Members of the human HSP70 protein family associate with distinct cellular compartments. Prominent family members include: i) the constitutive Hsc70 (or cognate) protein, which is present within the cytosol and nucleus, ii) the highly stress-inducible Hsp70A protein, which is present within the cytosol, nucleus, and nucleolus (this protein is present at basal levels in unstressed human cells), iii) the strictly stress-inducible Hsp70B′ protein and its closely related isoform Hsp70B, iv) the constitutive glucose regulated 78 kDa protein (or BiP), which is present within the lumen of the endoplasmic reticulum, and v) the glucose regulated 75 kDa protein (Grp75 or mtHsp 75), which is present within mitochondria (Tavaria et al., Cell Stress & Chaperones 1:23–28, 1996).

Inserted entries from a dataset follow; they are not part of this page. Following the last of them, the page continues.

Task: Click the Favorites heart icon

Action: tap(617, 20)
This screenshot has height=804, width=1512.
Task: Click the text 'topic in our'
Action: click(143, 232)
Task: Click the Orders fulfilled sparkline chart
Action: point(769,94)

Antibodies have been raised against Hsp70 family members that are expressed at basal levels and whose expression can be induced to high levels (i.e., Grp75, and Hsp70A) and to the constitutive Hsp70 family members (e.g., Hsc70, BiP). However, there are no antibodies that specifically bind the strictly inducible Hsp70B′ protein or its homologue, Hsp70B. Thus, immunological based assays (such as immunoblotting, EIA, and immunohistochemistry) have been practiced with antibodies that are not strictly stress inducible. The results obtained with these assays are ambiguous because the Hsp70 family of proteins is so complex. While there is some indication that Hsp70A and Grp70 are upregulated under conditions of stress, the significant basal level of the inducible Hsp70A protein in normal tissue, neoplastic tissue, and cell lines (Bachelet et al., Cell Stress & Chaperones 3:168–176, 1998; Bratton et al., Int. J. Hyperthermia 13:157–168, 1997; Sztankay et al., Journal of Autoimmunity 7:219–230, 1994), and an extreme variation in baseline levels in unstressed cells (Pockley et al., Immunol. Invest. 27:367–77, 1998), confounds interpretation limits the utility of previous studies. The dual function of the Hsp70 family is also problematic. Hsp70 stress proteins function both constitutively (by performing cellular “housekeeping” functions) and inductively (by responding to adverse changes to the cellular environment). The assays developed to date assess incremental increases in an already expressed protein (Hsp70A) but, because preexisting basal levels fluctuate so much, the results are difficult to interpret. Thus, there is a need for antibodies that specifically bind the strictly stress inducible Hsp70B′ protein. The novel compositions of the present invention fulfill this need.